> **Work to be completed**
Pull out each line in the records below that contains the string "center", and copy those lines without changes.

> **Data extracts**
%%
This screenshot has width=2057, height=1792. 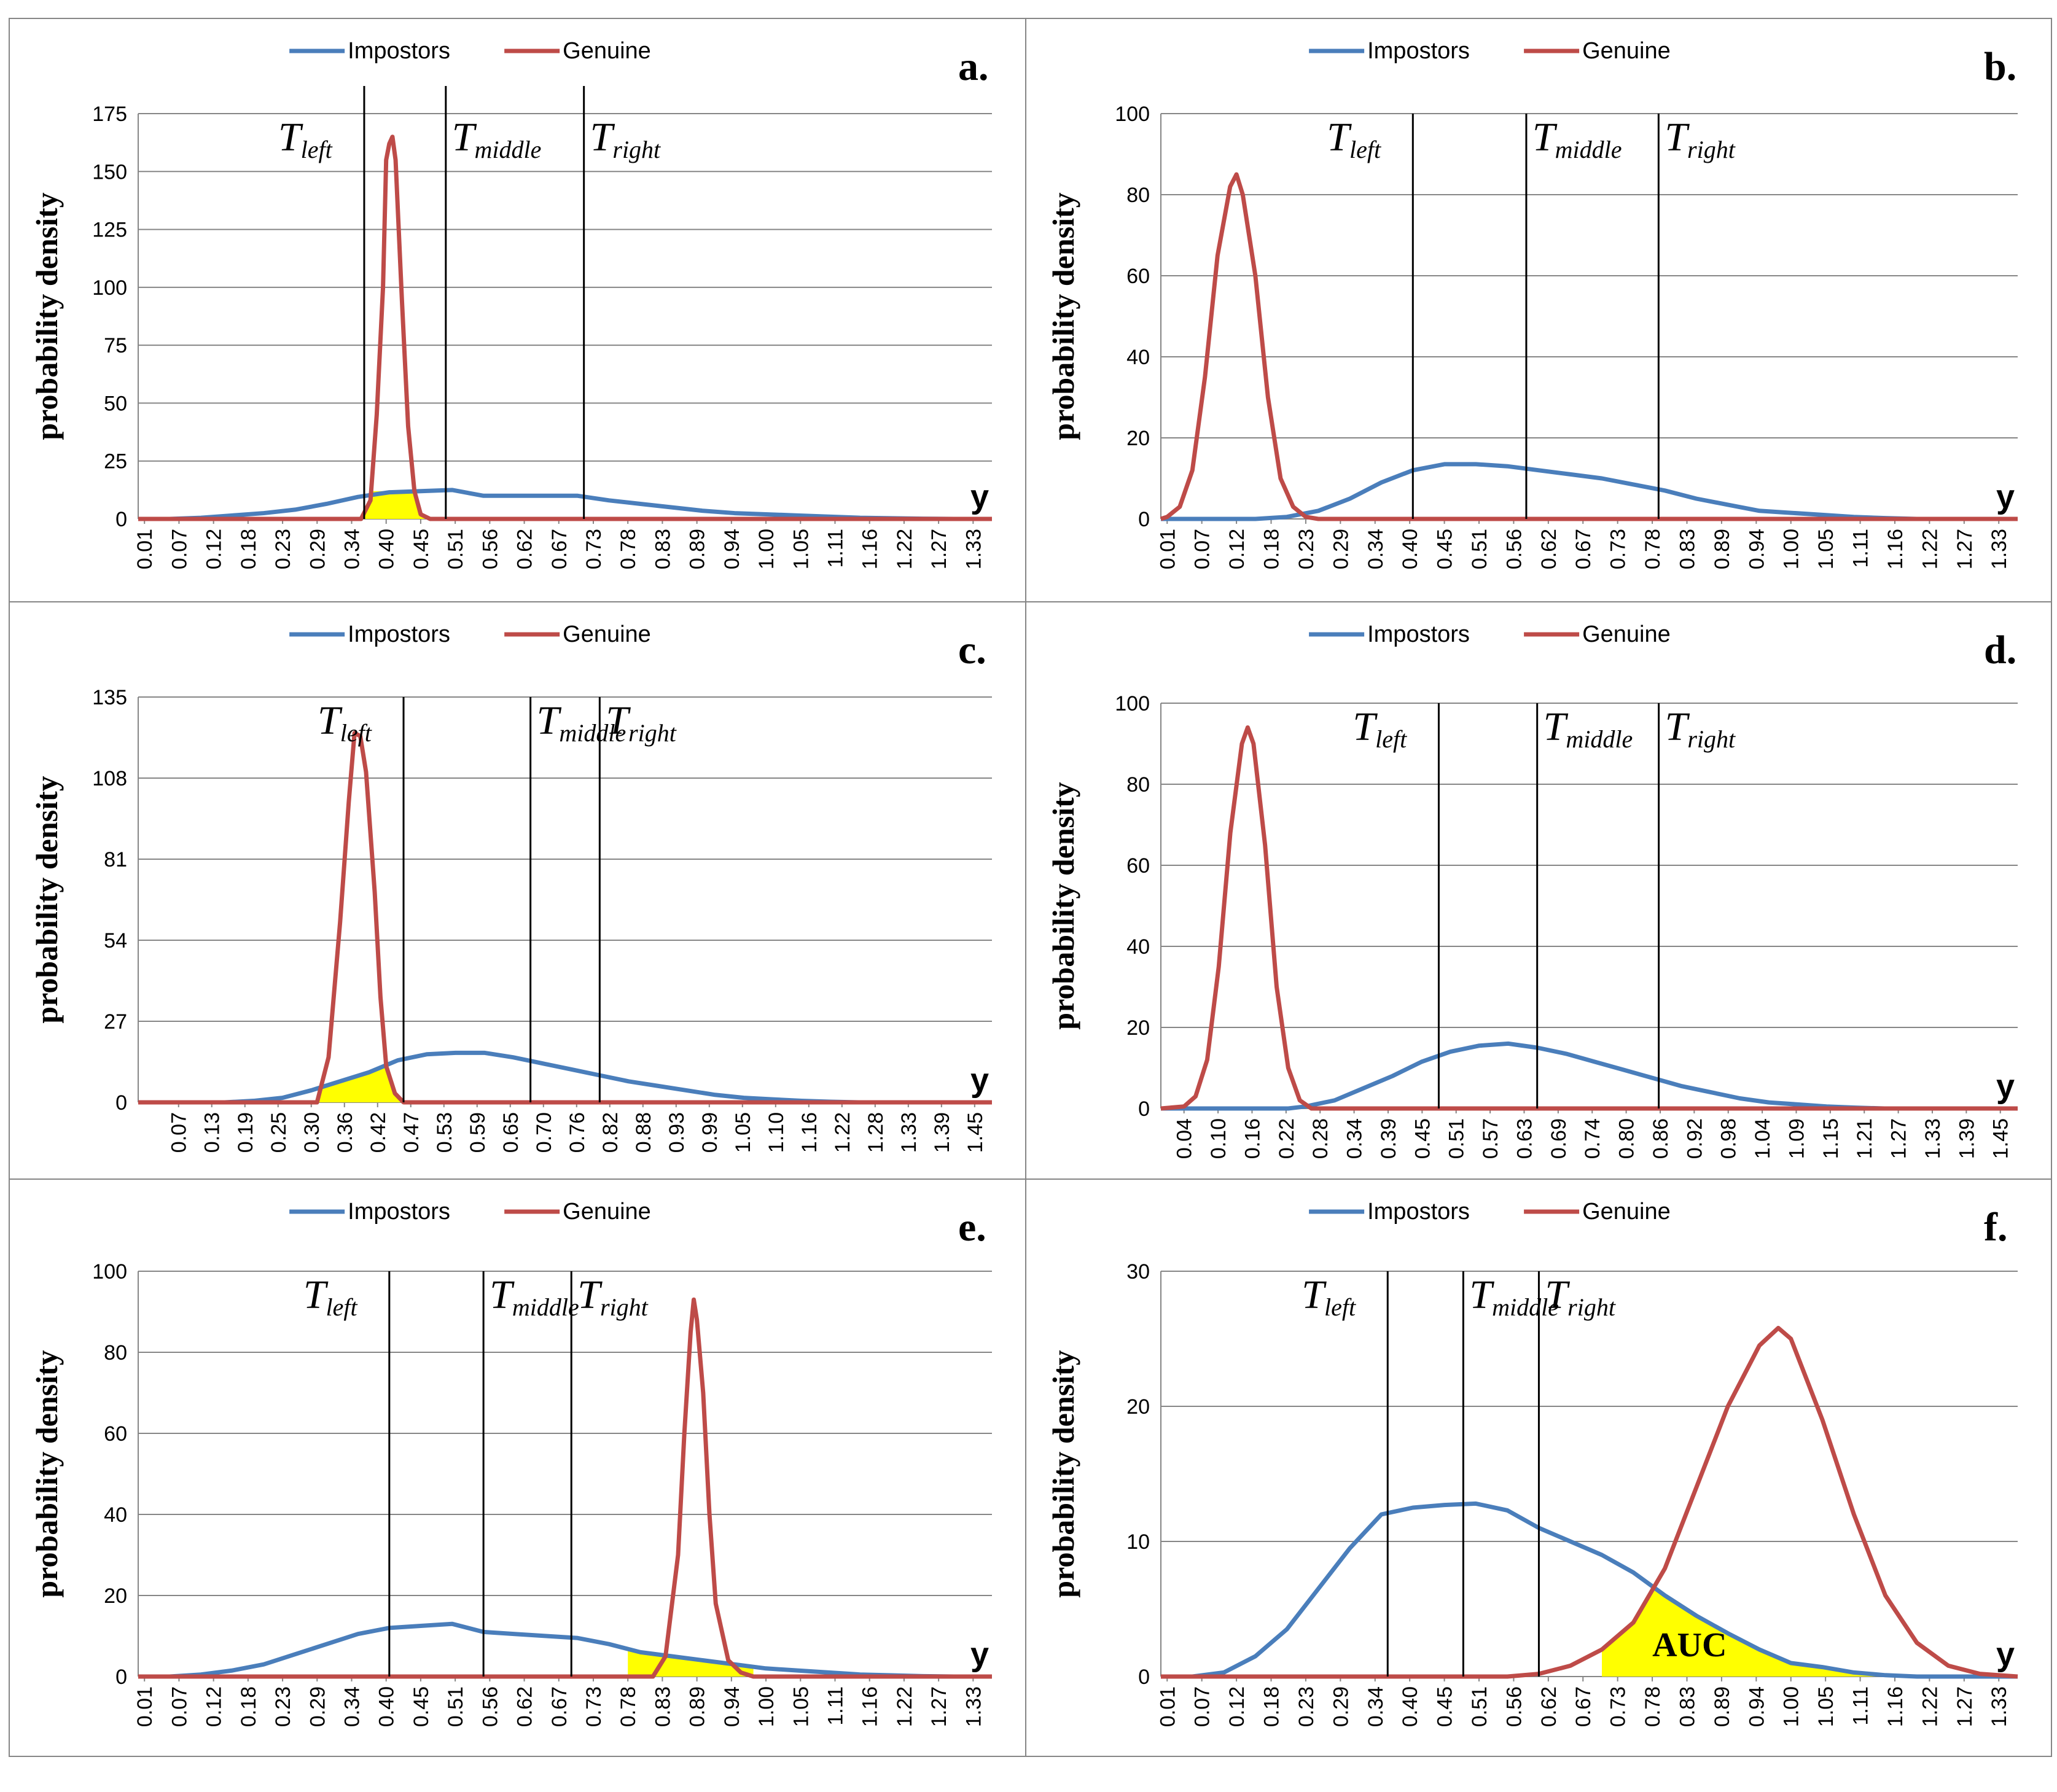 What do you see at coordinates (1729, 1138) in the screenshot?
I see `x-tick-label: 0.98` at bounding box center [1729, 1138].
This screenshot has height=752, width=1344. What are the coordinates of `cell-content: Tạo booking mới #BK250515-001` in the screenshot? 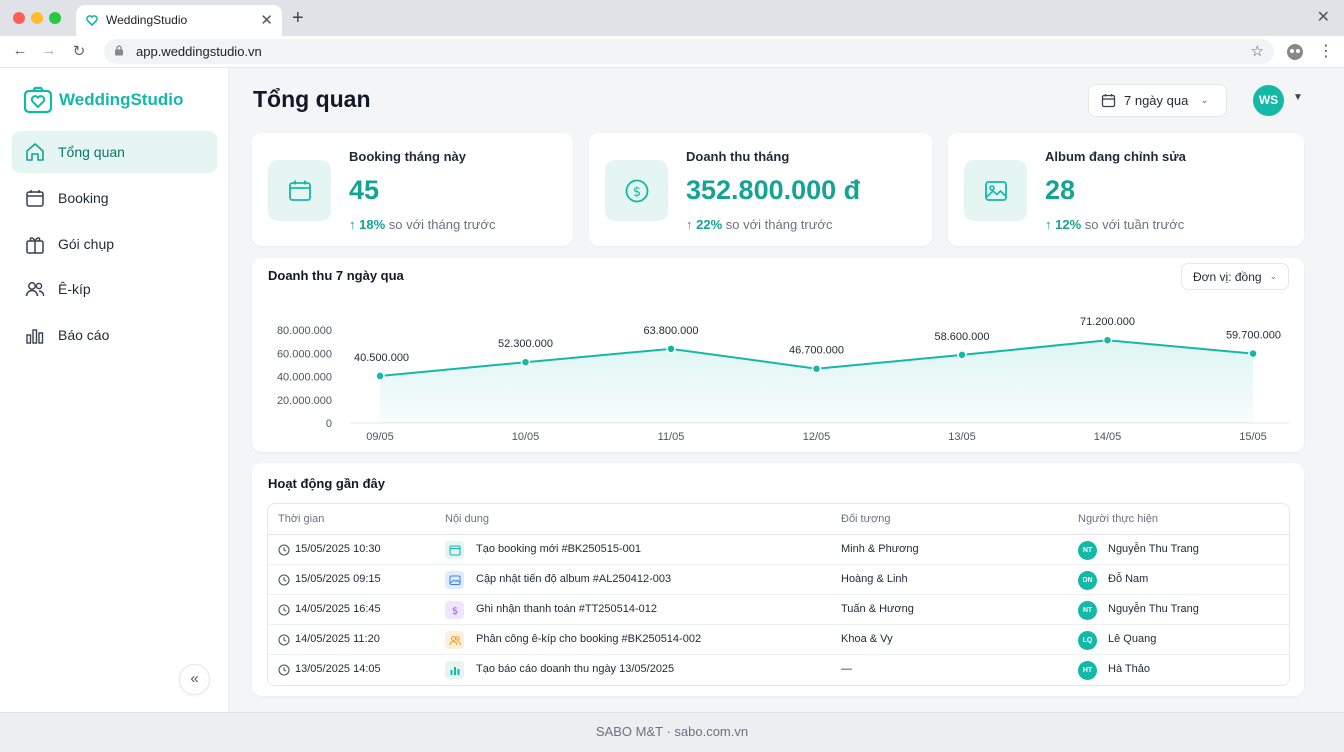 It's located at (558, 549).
%%
%%
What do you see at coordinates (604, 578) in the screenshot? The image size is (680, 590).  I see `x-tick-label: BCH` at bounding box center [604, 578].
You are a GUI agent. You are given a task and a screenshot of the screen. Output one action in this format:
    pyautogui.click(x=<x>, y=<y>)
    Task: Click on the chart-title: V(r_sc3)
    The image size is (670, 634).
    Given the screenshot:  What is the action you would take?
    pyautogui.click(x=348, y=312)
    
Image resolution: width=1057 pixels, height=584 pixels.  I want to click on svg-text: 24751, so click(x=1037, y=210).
%%
> **Answer box**
I see `x-tick-label: 0.98` at bounding box center [1729, 1138].
What do you see at coordinates (604, 578) in the screenshot? The image size is (680, 590).  I see `x-tick-label: BCH` at bounding box center [604, 578].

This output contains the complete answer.